关于油印印刷字体OCR识别的代码流程与解析（数据集联系博主索要）

本文链接：https://blog.csdn.net/chenai886/article/details/144600639

本文将详细解析基于OCR技术对酸奶包装印刷字体进行识别的代码流程。本代码实现了从图像预处理、区域提取到字符识别的完整步骤。其主要应用场景是对工业生产中的油印或类似字体的批量识别需求。

代码流程解析与注释

以下为代码的详细解析与注释：

1. 导入OCR字体库

read_ocr_class_mlp ('Industrial_0-9A-Z_NoRej.omc', OCRHandle)

作用：加载OCR多层感知机(Multi-Layer Perceptron, MLP)字符分类器模型。
参数解释：
- 'Industrial_0-9A-Z_NoRej.omc'：指定的OCR模型文件，适用于识别工业印刷字体中的数字和大写字母。
- OCRHandle：用于存储OCR模型的句柄，便于后续识别调用。

--- 任务要求 ---
从最后一句之后续写这篇讲油印字体OCR识别代码流程的文章。 下面的记录是另一份独立的材料。

--- 记录列表 ---

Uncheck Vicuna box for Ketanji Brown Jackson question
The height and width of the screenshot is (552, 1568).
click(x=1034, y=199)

* * *

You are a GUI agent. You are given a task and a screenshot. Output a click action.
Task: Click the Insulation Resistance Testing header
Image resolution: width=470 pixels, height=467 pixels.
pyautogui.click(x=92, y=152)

--- 输出结果 ---
2. 初始化显示窗口

dev_update_off ()
dev_set_draw ('margin')
dev_set_line_width (2)
dev_close_window ()
dev_open_window (0, 0, 512, 355, 'black', WindowHandle)
set_display_font (WindowHandle, 25, 'mono', 'false', 'false')

作用：初始化程序运行的显示窗口及绘制参数。
- dev_update_off()：关闭窗口更新，提高处理效率。
- dev_set_draw('margin')：设置绘制方式为矩形边框。
- dev_set_line_width(2)：设置绘制线宽为2。
- dev_open_window：打开显示窗口，设置窗口大小和背景颜色。
- set_display_font：设置显示文字的字体和大小。

3. 读取待识别图像文件

list_files ('', ['files','follow_links'], ImageFiles)
tuple_regexp_select (ImageFiles, ['\\.(tif|tiff|gif|bmp|jpg|jpeg|jp2|png|pcx|pgm|ppm|pbm|xwd|ima|hobj)$','ignore_case'], ImageFiles)

作用：从指定文件夹中读取符合格式的图像文件。
- list_files('', ['files','follow_links'], ImageFiles)：列出当前目录中的所有文件。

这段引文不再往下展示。